## OBJECTIVE
Can you extract every one of the lines below word for word, leaving none out?

## TASK INPUTS
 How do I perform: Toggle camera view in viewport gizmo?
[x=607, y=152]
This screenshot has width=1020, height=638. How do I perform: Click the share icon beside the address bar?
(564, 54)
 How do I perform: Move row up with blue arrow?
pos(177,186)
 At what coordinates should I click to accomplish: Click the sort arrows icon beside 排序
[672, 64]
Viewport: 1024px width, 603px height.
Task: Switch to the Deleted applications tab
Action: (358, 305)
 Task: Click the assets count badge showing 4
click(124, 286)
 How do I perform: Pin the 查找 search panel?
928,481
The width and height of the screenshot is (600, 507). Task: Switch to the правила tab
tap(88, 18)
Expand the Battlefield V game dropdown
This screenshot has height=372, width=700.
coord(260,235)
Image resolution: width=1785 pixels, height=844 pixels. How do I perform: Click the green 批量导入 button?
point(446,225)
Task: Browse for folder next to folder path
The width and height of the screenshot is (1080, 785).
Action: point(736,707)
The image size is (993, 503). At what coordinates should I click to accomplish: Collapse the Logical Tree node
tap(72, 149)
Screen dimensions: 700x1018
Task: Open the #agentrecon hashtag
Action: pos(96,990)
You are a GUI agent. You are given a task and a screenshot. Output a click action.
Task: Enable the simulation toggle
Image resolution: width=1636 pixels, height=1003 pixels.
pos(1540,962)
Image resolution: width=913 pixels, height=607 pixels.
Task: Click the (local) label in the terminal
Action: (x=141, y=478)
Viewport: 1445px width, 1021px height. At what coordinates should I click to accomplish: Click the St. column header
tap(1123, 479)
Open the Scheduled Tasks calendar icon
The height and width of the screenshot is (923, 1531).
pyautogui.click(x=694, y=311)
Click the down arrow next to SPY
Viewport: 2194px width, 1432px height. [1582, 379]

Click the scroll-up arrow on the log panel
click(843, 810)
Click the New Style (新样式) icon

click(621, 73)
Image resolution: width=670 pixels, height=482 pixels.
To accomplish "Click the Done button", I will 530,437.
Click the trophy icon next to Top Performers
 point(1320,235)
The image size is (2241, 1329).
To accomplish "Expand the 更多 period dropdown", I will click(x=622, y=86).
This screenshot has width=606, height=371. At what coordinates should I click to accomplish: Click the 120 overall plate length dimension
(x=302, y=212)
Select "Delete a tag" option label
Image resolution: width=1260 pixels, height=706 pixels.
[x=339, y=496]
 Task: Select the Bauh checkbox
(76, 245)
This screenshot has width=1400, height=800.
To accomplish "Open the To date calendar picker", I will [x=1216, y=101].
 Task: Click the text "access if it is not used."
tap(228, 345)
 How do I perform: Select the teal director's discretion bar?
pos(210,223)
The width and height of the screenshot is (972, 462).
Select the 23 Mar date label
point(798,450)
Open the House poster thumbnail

## REPLY
 How do I perform: Toggle camera view in viewport gizmo?
[x=607, y=152]
This screenshot has width=1020, height=638. How do I perform: Click the share icon beside the address bar?
(564, 54)
 How do I perform: Move row up with blue arrow?
pos(177,186)
 At what coordinates should I click to accomplish: Click the sort arrows icon beside 排序
[672, 64]
Viewport: 1024px width, 603px height.
Task: Switch to the Deleted applications tab
Action: (358, 305)
 Task: Click the assets count badge showing 4
click(124, 286)
 How do I perform: Pin the 查找 search panel?
928,481
The width and height of the screenshot is (600, 507). Task: Switch to the правила tab
tap(88, 18)
Expand the Battlefield V game dropdown
This screenshot has height=372, width=700.
coord(260,235)
Image resolution: width=1785 pixels, height=844 pixels. How do I perform: Click the green 批量导入 button?
point(446,225)
Task: Browse for folder next to folder path
The width and height of the screenshot is (1080, 785).
Action: point(736,707)
The image size is (993, 503). At what coordinates should I click to accomplish: Collapse the Logical Tree node
tap(72, 149)
Screen dimensions: 700x1018
Task: Open the #agentrecon hashtag
Action: pos(96,990)
You are a GUI agent. You are given a task and a screenshot. Output a click action.
Task: Enable the simulation toggle
Image resolution: width=1636 pixels, height=1003 pixels.
pos(1540,962)
Image resolution: width=913 pixels, height=607 pixels.
Task: Click the (local) label in the terminal
Action: (x=141, y=478)
Viewport: 1445px width, 1021px height. At what coordinates should I click to accomplish: Click the St. column header
tap(1123, 479)
Open the Scheduled Tasks calendar icon
The height and width of the screenshot is (923, 1531).
pyautogui.click(x=694, y=311)
Click the down arrow next to SPY
Viewport: 2194px width, 1432px height. [1582, 379]

Click the scroll-up arrow on the log panel
click(843, 810)
Click the New Style (新样式) icon

click(621, 73)
Image resolution: width=670 pixels, height=482 pixels.
To accomplish "Click the Done button", I will 530,437.
Click the trophy icon next to Top Performers
 point(1320,235)
The image size is (2241, 1329).
To accomplish "Expand the 更多 period dropdown", I will click(x=622, y=86).
This screenshot has width=606, height=371. At what coordinates should I click to accomplish: Click the 120 overall plate length dimension
(x=302, y=212)
Select "Delete a tag" option label
Image resolution: width=1260 pixels, height=706 pixels.
[x=339, y=496]
 Task: Select the Bauh checkbox
(76, 245)
This screenshot has width=1400, height=800.
To accomplish "Open the To date calendar picker", I will [x=1216, y=101].
 Task: Click the text "access if it is not used."
tap(228, 345)
 How do I perform: Select the teal director's discretion bar?
pos(210,223)
The width and height of the screenshot is (972, 462).
Select the 23 Mar date label
point(798,450)
Open the House poster thumbnail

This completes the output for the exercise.